After emotional pain, resilience may mean trusting again carefully rather than shutting down completely. After anxiety, it may mean doing the hard thing while your heart is racing, not waiting to feel perfectly fearless first.
Context matters. What counts as resilience for one person may be very different for another. For some, resilience is holding steady. For others, it is finally admitting they cannot keep living like this.
Can you build mental resilience if you feel worn down?
Yes, but not through shame.
If you are already depleted, the answer is not to demand more grit from a nervous system that is asking for relief. This is where many people go wrong. They treat exhaustion as a character flaw and try to coach themselves with pressure. That usually deepens the problem.
Resilience grows through safer, steadier internal conditions. Better sleep helps. So do honest boundaries, emotional processing, and reducing unnecessary stimulation. But practical habits alone are not always enough. Sometimes the real issue sits deeper - an old fear of failure, a belief that rest must be earned, or a pattern of tying self-worth to achievement.

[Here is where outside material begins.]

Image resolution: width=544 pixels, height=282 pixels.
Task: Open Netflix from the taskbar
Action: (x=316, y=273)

This is why surface strategies can feel frustrating. You can journal, breathe, and manage your calendar beautifully, then still feel hijacked by stress in certain situations. That does not mean you are broken. It often means your subconscious patterns are stronger than your conscious intentions.

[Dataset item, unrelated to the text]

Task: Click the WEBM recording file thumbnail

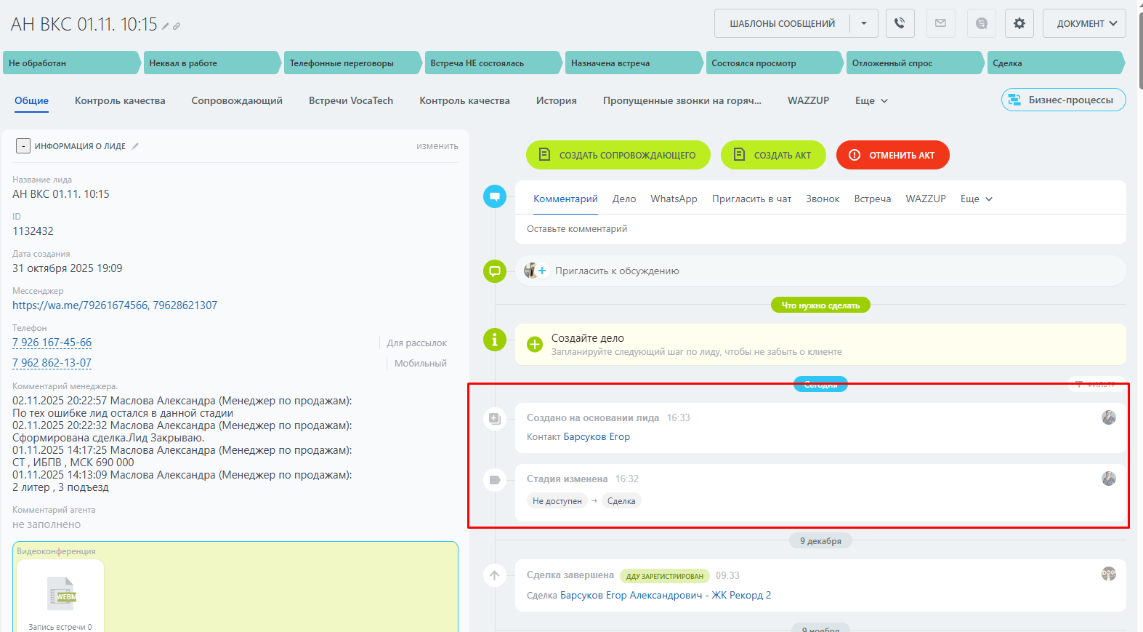Action: coord(61,593)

In my work, this is where deeper transformational methods can be so effective. When you change the underlying emotional wiring, resilience stops feeling like a performance and starts becoming your new baseline.

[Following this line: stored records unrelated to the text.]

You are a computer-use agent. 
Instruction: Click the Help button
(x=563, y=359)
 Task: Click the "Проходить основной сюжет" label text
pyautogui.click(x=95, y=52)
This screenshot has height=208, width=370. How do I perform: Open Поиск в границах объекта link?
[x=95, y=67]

How to strengthen your own resilience without becoming harder
Start by paying attention to your recovery, not just your output. If your whole identity is built around performing well, pause and ask what it costs you to maintain that image. Precision matters here. Are you tired, or are you emotionally flat? Are you busy, or are you chronically activated?
Next, watch your inner language after setbacks. If one difficult conversation triggers thoughts like "I always mess this up" or "I am falling behind," your nervous system will respond as if the threat is far bigger than it is. A more resilient response is not fake positivity. It is accuracy.
Then practise tolerating discomfort without immediate escape. That could mean not overexplaining, not people-pleasing, not checking your phone to numb out, or not rushing to fix everyone's feelings. Resilience grows when you learn that discomfort can be survived without self-betrayal.
Finally, be honest about where support is needed. Independence is useful. Isolation is not. The strongest people I know are often the ones willing to look directly at what is not working and change it properly.
If there is one helpful thought to take with you, let it be this: an example of mental resilience is not someone who never bends under pressure. It is someone who bends, regroups, and returns to themselves without losing what matters most.